All spa professionals reading this—whether you’ve practiced 22 days, 22 months, 22 years, or what may feel like 222 years—are colleagues. You are a group of like-minded individuals; in Buddhism, this is called a sangha. No matter how differently you may practice, each from the other, medical, ayurvedic, American, European and the like; no matter age differences, political beliefs, spiritual practices, thoughts on the economy ... you are bound by the thread, the sutra, of the practice of esthetics.
With that in mind, what if you stop thinking potentially divisive thoughts, such as wholistic is better than medical or machines better than herbs? What if you let go of the fear that others know more than you or the thought that, “I’ve been doing this for so long, the younger ones will pass me by,” or “The economy is failing; how will I survive?” or “The client will know I’m new, and that I don’t know enough”? Just for now, ease down those burdens and instead pick up the sutra that binds you together in the practice of esthetics. There are no strangers in this esthetic sangha; each are recognized through the connected work of skin care.
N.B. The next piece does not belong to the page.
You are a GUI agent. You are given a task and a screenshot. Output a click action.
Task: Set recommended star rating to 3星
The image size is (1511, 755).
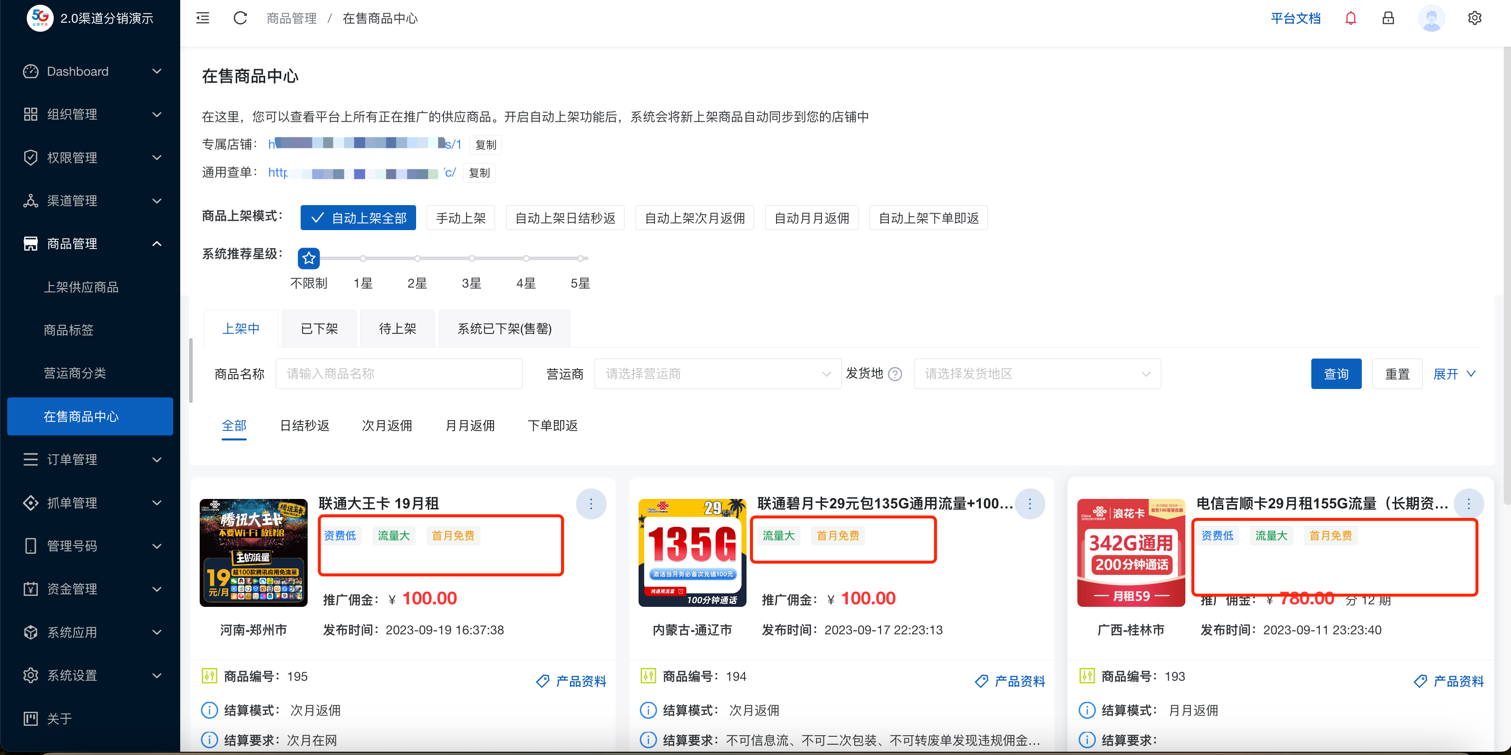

The theologian William Barclay said, “There are two great days in our lives: the day we are born, and the day we discover why.” There is a profound sense that you are here for a purpose, and that sense resonates deeply within you: You are alive for a reason, and figuring out that reason is part of discovering your true vocation. According to author James Hillman, “Where our talents and the needs of the world cross, there lies our calling.” You may have asked yourself whether there is a job that you’re somehow meant to do? A work that is your calling?
Calling has been tied to four ideas: core values, beliefs, environment and character. Core values themselves contain elements of how you go about your work; they are observable, discernible and unchanged. An example of one company’s core values is: “Integrity first; Service before self; Excellence in all we do.” The company? The United States Air Force. When you wonder, “Why am I working in esthetics?” and “Why does it matter?” exploring your core values helps get you closer to the answers.